**GOAL OF THE EXERCISE**
Each line from the first entry to the line with "Church Phone (366, 791)", both included, is to be returned unchanged, with any pictures dropped.

**TASK DATA**
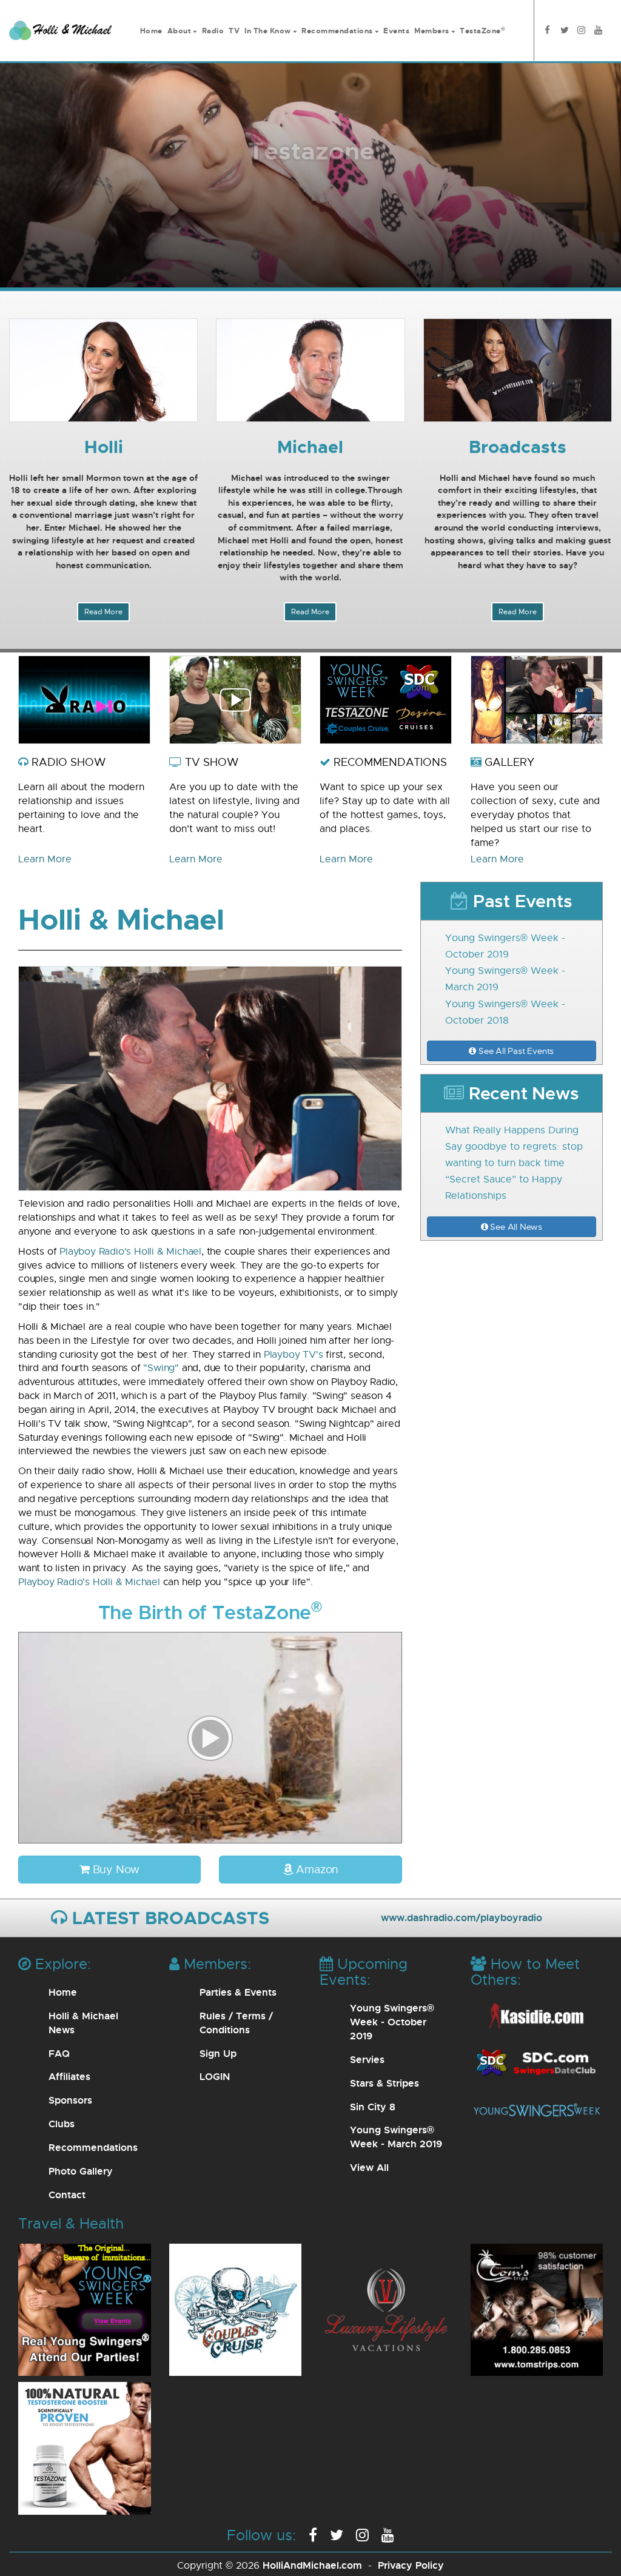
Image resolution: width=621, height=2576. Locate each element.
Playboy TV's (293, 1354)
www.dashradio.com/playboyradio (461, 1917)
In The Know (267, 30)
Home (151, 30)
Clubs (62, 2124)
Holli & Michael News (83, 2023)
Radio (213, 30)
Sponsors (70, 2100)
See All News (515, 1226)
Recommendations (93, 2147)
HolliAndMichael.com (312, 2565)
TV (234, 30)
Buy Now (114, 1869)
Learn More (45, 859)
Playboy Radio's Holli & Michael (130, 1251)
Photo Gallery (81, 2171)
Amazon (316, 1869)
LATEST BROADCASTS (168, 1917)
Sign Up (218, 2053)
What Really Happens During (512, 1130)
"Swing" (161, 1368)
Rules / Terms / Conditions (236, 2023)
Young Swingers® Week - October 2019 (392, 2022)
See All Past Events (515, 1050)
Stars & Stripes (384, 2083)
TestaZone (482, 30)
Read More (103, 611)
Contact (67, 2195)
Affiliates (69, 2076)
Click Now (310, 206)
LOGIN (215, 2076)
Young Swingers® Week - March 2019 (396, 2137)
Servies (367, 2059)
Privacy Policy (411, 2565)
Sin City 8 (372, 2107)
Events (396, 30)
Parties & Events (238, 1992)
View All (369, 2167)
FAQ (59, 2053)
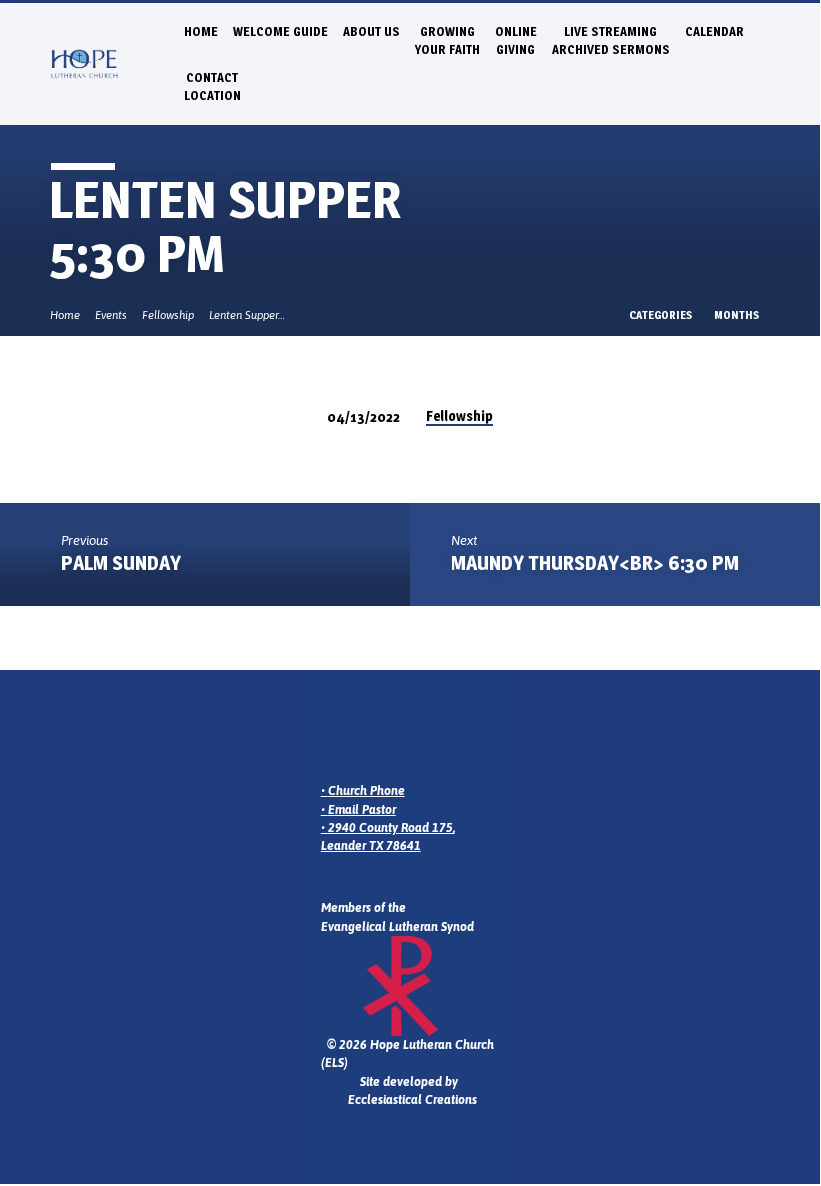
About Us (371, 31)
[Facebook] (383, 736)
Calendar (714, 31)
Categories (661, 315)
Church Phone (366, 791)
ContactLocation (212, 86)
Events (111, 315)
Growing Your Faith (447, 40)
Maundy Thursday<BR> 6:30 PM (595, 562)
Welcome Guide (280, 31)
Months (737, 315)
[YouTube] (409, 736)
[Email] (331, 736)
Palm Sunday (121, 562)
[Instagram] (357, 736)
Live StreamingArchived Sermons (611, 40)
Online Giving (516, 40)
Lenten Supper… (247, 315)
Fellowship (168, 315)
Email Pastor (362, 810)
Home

**ANSWER FOR THIS EXERCISE**
Image resolution: width=621, height=2576. Locate each element.
Playboy TV's (293, 1354)
www.dashradio.com/playboyradio (461, 1917)
In The Know (267, 30)
Home (151, 30)
Clubs (62, 2124)
Holli & Michael News (83, 2023)
Radio (213, 30)
Sponsors (70, 2100)
See All News (515, 1226)
Recommendations (93, 2147)
HolliAndMichael.com (312, 2565)
TV (234, 30)
Buy Now (114, 1869)
Learn More (45, 859)
Playboy Radio's Holli & Michael (130, 1251)
Photo Gallery (81, 2171)
Amazon (316, 1869)
LATEST BROADCASTS (168, 1917)
Sign Up (218, 2053)
What Really Happens During (512, 1130)
"Swing" (161, 1368)
Rules / Terms / Conditions (236, 2023)
Young Swingers® Week - October 2019 (392, 2022)
See All Past Events (515, 1050)
Stars & Stripes (384, 2083)
TestaZone (482, 30)
Read More (103, 611)
Contact (67, 2195)
Affiliates (69, 2076)
Click Now (310, 206)
LOGIN (215, 2076)
Young Swingers® Week - March 2019 (396, 2137)
Servies (367, 2059)
Privacy Policy (411, 2565)
Sin City 8 (372, 2107)
Events (396, 30)
Parties & Events (238, 1992)
View All (369, 2167)
FAQ (59, 2053)
About Us (371, 31)
[Facebook] (383, 736)
Calendar (714, 31)
Categories (661, 315)
Church Phone (366, 791)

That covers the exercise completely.